Jeremy Corbyn's disastrous BBC interview

Jeremy Corbyn wants to become Britain’s next prime minister, but he has two problems. First, his Labour Party is trailing Boris Johnson’s Conservative Party by more than 10 points in the polls. Making matters worse, Corbyn just had a disastrous interview with BBC anchor Andrew Neil.

It was truly disastrous. It was so bad the Conservative Party gladly posted the full interview on its Facebook page.

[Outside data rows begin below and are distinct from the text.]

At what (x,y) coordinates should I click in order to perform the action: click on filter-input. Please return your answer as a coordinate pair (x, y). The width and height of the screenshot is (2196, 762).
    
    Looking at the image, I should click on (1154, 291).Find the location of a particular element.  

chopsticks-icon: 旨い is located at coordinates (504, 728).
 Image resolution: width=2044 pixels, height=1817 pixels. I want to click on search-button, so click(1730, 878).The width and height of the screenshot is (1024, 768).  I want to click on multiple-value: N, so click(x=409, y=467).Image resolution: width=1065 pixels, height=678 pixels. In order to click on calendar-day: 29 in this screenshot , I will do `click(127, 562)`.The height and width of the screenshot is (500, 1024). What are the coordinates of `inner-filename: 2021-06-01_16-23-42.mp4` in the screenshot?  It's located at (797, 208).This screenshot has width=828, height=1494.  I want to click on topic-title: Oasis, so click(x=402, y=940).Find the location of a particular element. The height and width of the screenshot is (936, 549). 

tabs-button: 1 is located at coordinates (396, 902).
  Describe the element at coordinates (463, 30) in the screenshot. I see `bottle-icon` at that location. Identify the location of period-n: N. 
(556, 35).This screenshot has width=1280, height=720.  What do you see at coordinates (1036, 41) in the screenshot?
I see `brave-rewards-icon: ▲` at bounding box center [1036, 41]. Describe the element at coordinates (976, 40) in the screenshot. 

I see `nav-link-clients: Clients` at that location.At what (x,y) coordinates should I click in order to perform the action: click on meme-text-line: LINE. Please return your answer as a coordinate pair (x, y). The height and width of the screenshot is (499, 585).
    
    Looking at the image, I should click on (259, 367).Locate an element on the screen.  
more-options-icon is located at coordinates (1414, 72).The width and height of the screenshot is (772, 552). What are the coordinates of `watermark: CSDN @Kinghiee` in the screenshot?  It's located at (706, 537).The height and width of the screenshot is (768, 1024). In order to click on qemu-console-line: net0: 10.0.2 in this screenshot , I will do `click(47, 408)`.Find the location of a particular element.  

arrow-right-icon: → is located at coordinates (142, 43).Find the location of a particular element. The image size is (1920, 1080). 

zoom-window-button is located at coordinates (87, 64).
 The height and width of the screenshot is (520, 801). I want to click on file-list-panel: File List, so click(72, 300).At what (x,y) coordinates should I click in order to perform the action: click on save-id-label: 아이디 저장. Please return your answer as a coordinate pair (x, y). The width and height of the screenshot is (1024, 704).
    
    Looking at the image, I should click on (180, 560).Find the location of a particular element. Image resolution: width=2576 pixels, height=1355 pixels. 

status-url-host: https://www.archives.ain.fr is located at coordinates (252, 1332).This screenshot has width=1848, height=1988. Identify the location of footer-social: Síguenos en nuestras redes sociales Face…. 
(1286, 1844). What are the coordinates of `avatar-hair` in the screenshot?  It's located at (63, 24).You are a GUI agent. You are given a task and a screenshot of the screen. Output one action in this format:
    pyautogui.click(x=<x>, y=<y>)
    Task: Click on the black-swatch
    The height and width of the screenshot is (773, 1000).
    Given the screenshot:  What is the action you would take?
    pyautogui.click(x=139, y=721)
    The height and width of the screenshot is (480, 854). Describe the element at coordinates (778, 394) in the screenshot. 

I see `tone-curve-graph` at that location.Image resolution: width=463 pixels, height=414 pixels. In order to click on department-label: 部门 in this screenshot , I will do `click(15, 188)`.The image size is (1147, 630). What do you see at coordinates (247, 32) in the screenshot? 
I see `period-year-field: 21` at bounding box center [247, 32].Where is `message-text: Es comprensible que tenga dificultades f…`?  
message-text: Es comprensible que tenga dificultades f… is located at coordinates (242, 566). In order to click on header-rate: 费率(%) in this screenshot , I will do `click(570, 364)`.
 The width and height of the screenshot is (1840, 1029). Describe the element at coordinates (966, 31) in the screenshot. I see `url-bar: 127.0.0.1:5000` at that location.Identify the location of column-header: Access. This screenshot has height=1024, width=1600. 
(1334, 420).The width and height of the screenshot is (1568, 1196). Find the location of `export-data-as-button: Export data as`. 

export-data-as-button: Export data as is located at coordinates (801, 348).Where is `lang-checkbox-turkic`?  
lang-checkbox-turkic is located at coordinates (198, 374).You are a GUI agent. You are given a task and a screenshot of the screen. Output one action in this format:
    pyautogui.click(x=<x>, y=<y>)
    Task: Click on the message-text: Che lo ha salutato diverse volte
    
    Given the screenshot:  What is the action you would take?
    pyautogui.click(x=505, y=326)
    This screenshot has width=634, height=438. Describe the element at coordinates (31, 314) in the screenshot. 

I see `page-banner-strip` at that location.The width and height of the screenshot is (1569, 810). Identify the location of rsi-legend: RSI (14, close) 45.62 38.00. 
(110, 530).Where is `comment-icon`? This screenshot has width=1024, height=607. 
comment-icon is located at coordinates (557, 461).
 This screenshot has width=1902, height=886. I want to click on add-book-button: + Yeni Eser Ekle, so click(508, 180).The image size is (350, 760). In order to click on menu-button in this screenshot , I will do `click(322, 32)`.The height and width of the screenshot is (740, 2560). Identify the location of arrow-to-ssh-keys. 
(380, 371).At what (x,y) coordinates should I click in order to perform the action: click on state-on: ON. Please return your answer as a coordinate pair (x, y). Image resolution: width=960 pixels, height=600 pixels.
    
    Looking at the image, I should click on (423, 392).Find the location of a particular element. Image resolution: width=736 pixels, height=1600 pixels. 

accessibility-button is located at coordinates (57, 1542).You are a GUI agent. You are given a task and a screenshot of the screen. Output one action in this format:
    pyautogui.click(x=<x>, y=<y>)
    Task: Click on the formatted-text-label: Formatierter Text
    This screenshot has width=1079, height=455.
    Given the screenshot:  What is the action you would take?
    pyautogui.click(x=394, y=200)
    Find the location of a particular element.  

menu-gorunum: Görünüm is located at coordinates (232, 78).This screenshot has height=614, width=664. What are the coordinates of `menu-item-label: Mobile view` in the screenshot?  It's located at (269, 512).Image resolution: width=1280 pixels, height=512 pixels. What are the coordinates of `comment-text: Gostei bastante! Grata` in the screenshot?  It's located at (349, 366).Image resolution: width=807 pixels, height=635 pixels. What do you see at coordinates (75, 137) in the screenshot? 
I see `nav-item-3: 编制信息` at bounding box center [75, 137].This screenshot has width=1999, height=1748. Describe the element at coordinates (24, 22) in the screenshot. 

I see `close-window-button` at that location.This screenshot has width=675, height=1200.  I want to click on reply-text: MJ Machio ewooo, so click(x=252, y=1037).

It started with Corbyn denying his party’s sustained and systemic failure to address anti-Semitism. Asked whether he wanted to apologize for previous failings on the issue, Corbyn demurred. He was asked again. He demurred. He was asked yet again, and again, he demurred. In a week that has seen Britain’s chief rabbi launch an unprecedented attack on Labour’s anti-Semitism record, Corbyn’s responses were nothing short of catastrophic.

Next up, Brexit.

“Why are you remaining neutral?” Neil asked Corbyn. This is a reference to Corbyn’s Brexit strategy. If he enters No. 10 Downing Street, Corbyn says he’ll renegotiate a Brexit withdrawal deal with the European Union. The former anti-nuclear weapons campaigner says he’ll then hold another referendum offering that deal or Brexit’s cancellation. But Corbyn says he’ll remain neutral in presenting the referendum to the voters. Pushed on that neutrality, Corbyn refused to answer plainly and sought to ignore the question.

It’s a bad tactic to use against Neil. A veteran broadcaster who revels in going for the jugular, Neil was only inspired to continue his pushing. Corbyn’s Brexit confusion was crystallized.

Asked about his plans for big tax hikes on earners, Corbyn insisted that only the richest will pay more. When Neil pointed out that Corbyn’s capital gains tax changes mean his claims are clearly untrue, the Labour leader became flustered. Asked whether his plans to soak the wealthiest in Britain would lead to their exodus, and thus the collapse of his revenue streams, Corbyn didn’t seem fazed.

On his plans to massively expand spending, Corbyn said costs would be offset because he would run re-nationalized companies better than private companies do currently. This is a laughable assertion, disproven by the amazing success of privatized services that were previously languishing under government control.

Then Neil asked Corbyn how he’d pay for a new pledge to boost certain pensions. Corbyn pontificated on the motivations for his policy change. But Neil wasn’t having it. He persisted in pushing Corbyn to answer how he’d pay for it. The reluctant answer: yet more debt.

Then came the really bad part. Why, Neil asked Corbyn, do you “always give Britain’s enemies the benefit of the doubt? From [Leopoldo] Galtieri and the Falklands to Mr. [Vladimir] Putin when the Kremlin was trying to kill people in Salisbury here in England, you rarely have a good word to say about our allies; you have no time for NATO, the alliance that has kept us safe. Why should people trust you to defend our national interest?”

Each of those observations, including Corbyn’s deference to Putin, is completely correct. And Corbyn’s response was pathetic. “Because I believe keeping people safe is very important,” he said. After a few moments of rambling, Corbyn added that he takes “inequality in our society” seriously as a national security threat.

Neil asked Corbyn whether he would authorize a special forces mission against the new leader of ISIS, in the vein of the U.S. raid that killed Abu Bakr al Baghdadi. Corbyn wouldn’t answer explicitly.

And that is all you need to know about Jeremy Corbyn. He would be a disaster for Britain and its special relationship with the U.S.